The solution is in the Find and Select function. By selecting all windows that are two sashes wide, or windows greater than 4′-0″ in rough opening width, and changing them first; then selecting all windows less than 4′-0″ in rough opening width and changing them separately you get all sashes matching. This is slightly more time consuming, but it does make the changes work the first time and avoids the error reports.
Also seen recently by project teams has been a universal change to the door hardware location in Cadimage doors, universally for all door types. The result was, unlike the windows, the hardware was correctly relocated, but the door frames adopted the frame settings of other doors. The solution is to change door or window settings by wall type as well as door or window type, when the wall type impacts the trim or reveal of the door or window settings.
This is yet another reason to become familiar with find and select and use it often. It is a great tool to speed up productivity as well as keep your model clean and error free.
Recently a question about beam and roof matching has come up. For example, if you place a roof at a 4.75:12 slope, your beam would need to be 21.5953º (and that is missing a few digits) to get close to matching. In the beam settings this would round to 21.60º by default, since we are only able to place beams to a two digit precision.
To match a beam precisely to the roof slope you will need a working section through the roof showing the full length of the roof and beam in an orthogonal elevation view.
Start by aligning the top node of the bottom slope end of the beam with the appropriate skin or core line of the roof (this does not need to be an end node of the roof, but does need to be snapped to the roof skin separator line). Next select the top node of the top slope end of the beam and select the “modify angle” button on the pet pallet. Last move the top node to the same line as the bottom node previously aligned. Note that you will get a checkbox or solid pencil symbol next to the cursor when you are snapped to the line.
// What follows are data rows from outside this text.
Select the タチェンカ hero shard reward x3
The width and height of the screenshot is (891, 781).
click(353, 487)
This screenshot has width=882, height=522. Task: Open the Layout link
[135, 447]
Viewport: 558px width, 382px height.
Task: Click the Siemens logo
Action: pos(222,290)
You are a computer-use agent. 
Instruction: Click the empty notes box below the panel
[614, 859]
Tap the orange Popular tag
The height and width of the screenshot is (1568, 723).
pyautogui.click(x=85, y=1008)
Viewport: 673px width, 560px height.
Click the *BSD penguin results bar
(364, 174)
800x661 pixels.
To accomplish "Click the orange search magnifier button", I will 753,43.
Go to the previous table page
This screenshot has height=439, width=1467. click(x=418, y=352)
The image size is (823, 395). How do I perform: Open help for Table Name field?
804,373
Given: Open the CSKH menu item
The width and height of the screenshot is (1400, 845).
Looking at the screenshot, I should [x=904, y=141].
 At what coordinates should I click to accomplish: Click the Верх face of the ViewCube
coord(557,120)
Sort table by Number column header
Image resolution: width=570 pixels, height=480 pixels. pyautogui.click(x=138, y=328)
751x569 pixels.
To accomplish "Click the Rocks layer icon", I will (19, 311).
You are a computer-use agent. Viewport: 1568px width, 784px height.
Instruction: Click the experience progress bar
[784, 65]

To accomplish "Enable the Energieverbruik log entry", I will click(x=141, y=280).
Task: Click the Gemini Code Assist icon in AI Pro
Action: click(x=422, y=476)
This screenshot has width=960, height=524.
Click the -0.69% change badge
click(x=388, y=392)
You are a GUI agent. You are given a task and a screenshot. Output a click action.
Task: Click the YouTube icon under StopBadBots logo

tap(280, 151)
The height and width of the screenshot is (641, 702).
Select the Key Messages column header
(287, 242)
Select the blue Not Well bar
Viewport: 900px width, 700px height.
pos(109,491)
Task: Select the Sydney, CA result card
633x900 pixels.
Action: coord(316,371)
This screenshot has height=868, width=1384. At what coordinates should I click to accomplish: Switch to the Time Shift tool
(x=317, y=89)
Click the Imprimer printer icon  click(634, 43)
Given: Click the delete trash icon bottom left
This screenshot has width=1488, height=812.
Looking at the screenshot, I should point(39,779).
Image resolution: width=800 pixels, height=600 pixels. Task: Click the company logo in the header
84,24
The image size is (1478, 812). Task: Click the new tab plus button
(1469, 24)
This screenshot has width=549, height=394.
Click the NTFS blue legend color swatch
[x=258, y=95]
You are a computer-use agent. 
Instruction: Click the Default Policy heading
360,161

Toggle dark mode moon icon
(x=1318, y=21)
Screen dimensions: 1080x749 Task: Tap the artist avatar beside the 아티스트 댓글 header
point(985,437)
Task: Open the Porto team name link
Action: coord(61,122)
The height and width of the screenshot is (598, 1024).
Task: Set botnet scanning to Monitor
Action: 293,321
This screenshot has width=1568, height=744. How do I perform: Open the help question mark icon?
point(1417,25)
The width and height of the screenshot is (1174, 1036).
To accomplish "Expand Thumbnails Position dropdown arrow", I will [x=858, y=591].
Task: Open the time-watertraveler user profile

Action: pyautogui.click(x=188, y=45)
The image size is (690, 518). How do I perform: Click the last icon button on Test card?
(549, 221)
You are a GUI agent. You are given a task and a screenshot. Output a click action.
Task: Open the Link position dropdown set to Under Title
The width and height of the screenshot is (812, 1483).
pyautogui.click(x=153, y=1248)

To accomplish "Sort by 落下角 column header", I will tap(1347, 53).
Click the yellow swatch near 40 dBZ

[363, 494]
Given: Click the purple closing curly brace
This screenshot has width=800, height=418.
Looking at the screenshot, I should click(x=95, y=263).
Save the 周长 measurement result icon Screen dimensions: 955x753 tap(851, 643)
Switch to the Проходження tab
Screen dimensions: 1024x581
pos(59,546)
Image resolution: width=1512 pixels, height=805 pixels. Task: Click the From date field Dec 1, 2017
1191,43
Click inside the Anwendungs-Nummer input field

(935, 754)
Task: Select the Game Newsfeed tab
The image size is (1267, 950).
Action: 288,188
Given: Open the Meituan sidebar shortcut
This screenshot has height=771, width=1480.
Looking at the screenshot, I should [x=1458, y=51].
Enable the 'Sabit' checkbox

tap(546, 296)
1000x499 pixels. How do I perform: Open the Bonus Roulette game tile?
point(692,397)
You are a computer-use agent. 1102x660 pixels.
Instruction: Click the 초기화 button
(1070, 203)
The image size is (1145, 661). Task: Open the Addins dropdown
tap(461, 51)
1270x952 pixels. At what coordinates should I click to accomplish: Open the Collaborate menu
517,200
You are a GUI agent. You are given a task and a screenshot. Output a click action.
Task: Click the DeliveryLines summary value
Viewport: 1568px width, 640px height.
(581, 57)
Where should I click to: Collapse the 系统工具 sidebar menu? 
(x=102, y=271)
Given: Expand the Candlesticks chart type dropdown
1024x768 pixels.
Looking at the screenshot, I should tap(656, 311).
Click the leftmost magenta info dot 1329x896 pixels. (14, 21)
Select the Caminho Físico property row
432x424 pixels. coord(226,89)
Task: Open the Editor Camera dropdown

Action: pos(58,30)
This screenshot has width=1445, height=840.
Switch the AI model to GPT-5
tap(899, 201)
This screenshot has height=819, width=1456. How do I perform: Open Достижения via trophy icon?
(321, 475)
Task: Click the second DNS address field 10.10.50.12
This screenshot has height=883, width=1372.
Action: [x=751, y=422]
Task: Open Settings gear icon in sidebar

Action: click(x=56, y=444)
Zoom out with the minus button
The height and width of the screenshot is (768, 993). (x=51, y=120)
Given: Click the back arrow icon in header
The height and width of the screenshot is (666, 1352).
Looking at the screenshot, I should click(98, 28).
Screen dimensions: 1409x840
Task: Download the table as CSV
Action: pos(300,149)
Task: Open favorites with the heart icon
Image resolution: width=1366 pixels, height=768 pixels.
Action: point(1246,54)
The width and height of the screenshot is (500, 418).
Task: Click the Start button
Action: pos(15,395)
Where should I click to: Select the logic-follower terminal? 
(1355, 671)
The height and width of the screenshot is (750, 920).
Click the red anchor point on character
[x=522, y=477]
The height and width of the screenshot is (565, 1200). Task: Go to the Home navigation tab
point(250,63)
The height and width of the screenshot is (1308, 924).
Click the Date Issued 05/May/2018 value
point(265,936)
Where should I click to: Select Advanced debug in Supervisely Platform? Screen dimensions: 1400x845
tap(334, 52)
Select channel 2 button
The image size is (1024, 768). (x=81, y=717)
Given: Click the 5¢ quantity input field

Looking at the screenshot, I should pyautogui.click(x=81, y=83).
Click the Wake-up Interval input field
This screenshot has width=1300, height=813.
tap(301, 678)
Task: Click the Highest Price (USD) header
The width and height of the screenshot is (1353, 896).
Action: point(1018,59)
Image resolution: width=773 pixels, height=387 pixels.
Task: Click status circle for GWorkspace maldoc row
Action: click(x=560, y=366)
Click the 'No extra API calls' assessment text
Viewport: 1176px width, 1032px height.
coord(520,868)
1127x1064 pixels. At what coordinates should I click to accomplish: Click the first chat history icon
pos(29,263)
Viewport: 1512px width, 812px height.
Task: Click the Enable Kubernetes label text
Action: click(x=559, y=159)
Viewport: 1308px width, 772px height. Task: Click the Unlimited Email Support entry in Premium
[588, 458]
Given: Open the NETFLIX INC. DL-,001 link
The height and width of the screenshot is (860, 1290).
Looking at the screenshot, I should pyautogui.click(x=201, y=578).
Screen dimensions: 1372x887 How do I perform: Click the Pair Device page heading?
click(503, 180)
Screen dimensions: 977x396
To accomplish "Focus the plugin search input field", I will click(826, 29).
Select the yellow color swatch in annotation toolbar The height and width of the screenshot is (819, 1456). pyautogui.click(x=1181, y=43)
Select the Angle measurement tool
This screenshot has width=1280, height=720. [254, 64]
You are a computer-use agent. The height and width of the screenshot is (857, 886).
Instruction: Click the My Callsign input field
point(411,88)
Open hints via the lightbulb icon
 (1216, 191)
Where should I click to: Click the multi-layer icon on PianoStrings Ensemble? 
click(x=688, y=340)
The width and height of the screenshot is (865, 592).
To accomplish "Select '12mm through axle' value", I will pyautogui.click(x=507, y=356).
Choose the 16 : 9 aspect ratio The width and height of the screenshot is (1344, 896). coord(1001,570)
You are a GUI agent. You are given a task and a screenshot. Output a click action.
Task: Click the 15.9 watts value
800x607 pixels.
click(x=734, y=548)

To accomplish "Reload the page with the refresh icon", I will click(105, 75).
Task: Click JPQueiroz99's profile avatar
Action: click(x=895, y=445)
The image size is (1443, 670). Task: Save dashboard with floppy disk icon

The beam settings will still show as rounding to the nearest two decimal places, but the beam will perfectly align with the roof slope no matter how close you zoom in. From here it is a simple eye-dropper and inject command to get the other beams elevations and slopes to match.
I would also like to mention one more time, this is another reason it is critical to give similar or identical items a common element ID to differentiate them from other elements. Using the find and select tool for all beams with an ID of “Typical Rafter” and a beam width of x” will allow you to quickly isolate the beams that need to be modified to match the one that now aligns with the roof.
The Find and Select Palette is a huge time saver in selecting, editing, deselecting and isolating objects. There are several great resources out there to learn the find and select tool better. Jared of Shoegnome wrote a post for Graphisoft’s blog that gives some great advice and tips on uses for the tool.
Graphisoft help center has the definitive resource on the features of the tool. If you get nothing else from this post, read that link and learn how to store, import and export criteria. This ensures that when you have a list of criteria that effectively makes a selection you need to repeat you will have direct access to it.
Why is Saving Criteria Important?
There are many reasons you may want to store and access criteria quickly. The example I came across today, and the reason for writing this post, is as follows: For a remodel job I found myself repeatedly selecting the “new” doors. This is a relatively quick criteria to set up. When I found myself selecting all new slabs and all new exterior walls it became clear that I needed some renovation specific criteria. For a project involving no renovation filter it is certainly less of an issue, but if you need to exclude cased openings or select doors on exterior walls only or select all furniture on a specific layer you can see why having some pre-saved criteria can be a significant time savings over the length of the project.
Take some time and play around with the selection criteria, read Jared’s post and improve your efficiency. Even if you “waste” 15 minutes getting to know the find and select function better it will save you hours in the end!